THE EXERCISE: Locate every line of the data below that contains the word "browser" and copy each one out. Case matters.
+-------+
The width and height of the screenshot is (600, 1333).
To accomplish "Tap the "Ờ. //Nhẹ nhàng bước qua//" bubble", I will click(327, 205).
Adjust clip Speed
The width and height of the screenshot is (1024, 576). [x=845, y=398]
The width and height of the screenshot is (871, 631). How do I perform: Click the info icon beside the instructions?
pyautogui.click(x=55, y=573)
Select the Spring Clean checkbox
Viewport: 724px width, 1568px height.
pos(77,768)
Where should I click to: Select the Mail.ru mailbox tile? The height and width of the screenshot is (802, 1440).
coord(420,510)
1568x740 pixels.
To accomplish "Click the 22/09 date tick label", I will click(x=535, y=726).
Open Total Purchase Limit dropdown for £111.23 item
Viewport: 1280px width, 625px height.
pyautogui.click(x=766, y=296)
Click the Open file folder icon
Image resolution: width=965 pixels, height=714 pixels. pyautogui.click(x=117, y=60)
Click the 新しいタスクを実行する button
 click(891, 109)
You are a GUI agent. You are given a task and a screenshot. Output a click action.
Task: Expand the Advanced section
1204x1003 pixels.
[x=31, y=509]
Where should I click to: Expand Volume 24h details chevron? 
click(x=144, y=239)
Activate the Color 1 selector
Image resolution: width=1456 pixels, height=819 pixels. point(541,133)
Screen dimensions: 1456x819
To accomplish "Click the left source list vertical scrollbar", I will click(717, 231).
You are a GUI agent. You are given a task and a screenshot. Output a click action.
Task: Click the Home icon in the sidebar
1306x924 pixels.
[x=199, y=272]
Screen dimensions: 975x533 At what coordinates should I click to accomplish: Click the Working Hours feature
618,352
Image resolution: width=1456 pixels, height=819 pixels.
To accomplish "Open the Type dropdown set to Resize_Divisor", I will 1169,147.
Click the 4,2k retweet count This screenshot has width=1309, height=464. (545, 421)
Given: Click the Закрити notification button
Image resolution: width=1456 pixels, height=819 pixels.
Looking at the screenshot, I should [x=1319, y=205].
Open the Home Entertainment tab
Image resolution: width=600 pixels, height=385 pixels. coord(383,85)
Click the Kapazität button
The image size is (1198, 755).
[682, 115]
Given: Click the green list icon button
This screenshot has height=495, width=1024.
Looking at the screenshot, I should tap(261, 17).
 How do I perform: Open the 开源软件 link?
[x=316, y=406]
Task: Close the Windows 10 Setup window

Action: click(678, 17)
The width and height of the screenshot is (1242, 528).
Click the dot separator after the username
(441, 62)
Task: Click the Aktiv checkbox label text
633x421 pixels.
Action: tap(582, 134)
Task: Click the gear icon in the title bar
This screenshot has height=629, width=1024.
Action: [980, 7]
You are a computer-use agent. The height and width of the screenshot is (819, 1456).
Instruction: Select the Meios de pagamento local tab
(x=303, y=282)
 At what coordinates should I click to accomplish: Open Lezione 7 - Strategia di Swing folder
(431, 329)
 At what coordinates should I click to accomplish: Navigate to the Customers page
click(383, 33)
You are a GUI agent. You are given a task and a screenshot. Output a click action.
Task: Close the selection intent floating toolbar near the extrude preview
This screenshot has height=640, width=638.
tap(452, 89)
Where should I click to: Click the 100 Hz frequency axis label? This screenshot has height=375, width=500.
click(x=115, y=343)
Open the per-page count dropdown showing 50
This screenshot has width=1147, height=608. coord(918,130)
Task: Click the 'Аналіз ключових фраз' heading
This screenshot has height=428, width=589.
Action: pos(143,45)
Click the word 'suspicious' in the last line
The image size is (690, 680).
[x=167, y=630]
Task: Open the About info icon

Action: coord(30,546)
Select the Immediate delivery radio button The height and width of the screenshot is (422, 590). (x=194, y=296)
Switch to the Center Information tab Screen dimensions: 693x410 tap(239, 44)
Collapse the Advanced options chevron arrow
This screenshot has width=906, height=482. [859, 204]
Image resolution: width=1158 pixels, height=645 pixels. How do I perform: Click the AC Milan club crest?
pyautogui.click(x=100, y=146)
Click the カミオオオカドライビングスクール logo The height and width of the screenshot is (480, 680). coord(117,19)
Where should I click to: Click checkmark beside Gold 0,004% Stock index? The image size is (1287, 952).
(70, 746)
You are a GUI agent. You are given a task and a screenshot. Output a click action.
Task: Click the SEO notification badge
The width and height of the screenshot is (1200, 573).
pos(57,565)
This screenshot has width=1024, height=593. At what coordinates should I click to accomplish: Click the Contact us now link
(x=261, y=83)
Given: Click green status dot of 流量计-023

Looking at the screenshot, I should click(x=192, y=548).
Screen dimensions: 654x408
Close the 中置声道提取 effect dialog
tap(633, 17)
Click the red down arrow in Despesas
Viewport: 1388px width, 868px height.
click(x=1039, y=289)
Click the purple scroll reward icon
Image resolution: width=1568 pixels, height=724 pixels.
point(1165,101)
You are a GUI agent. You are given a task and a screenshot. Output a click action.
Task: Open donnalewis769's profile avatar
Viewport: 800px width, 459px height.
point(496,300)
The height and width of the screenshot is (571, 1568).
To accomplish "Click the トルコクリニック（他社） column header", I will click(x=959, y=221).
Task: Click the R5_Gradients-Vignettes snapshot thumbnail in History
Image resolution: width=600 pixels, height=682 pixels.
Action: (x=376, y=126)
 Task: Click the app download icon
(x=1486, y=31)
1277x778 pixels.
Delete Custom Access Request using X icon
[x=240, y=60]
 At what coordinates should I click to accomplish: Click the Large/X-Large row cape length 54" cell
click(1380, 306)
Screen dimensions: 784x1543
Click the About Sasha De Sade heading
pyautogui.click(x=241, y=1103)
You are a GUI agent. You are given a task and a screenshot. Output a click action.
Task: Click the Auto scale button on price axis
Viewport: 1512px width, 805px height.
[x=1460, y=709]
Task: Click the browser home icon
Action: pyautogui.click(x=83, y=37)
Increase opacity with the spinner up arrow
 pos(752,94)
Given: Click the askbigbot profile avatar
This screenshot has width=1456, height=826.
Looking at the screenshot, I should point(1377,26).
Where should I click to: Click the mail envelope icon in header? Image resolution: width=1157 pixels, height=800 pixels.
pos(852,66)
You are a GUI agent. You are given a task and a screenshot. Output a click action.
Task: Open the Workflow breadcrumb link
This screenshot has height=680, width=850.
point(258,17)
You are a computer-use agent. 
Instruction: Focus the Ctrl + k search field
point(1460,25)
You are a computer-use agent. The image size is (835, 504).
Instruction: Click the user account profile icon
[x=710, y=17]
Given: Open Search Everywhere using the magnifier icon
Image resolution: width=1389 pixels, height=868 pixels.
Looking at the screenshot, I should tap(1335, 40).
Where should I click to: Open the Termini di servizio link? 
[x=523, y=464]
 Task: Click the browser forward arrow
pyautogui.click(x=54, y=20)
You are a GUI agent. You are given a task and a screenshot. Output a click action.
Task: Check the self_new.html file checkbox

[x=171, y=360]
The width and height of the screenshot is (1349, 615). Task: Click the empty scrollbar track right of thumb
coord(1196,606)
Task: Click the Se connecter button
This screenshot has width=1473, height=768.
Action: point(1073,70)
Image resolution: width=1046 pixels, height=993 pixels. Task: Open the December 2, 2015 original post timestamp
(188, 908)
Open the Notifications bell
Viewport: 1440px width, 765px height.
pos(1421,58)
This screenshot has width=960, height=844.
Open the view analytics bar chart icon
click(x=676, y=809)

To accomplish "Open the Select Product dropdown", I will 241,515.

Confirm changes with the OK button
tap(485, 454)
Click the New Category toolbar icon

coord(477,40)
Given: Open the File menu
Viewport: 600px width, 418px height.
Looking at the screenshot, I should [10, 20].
+-------+
TASK RESPONSE:
Task: Click the browser home icon
 Task: Click the browser forward arrow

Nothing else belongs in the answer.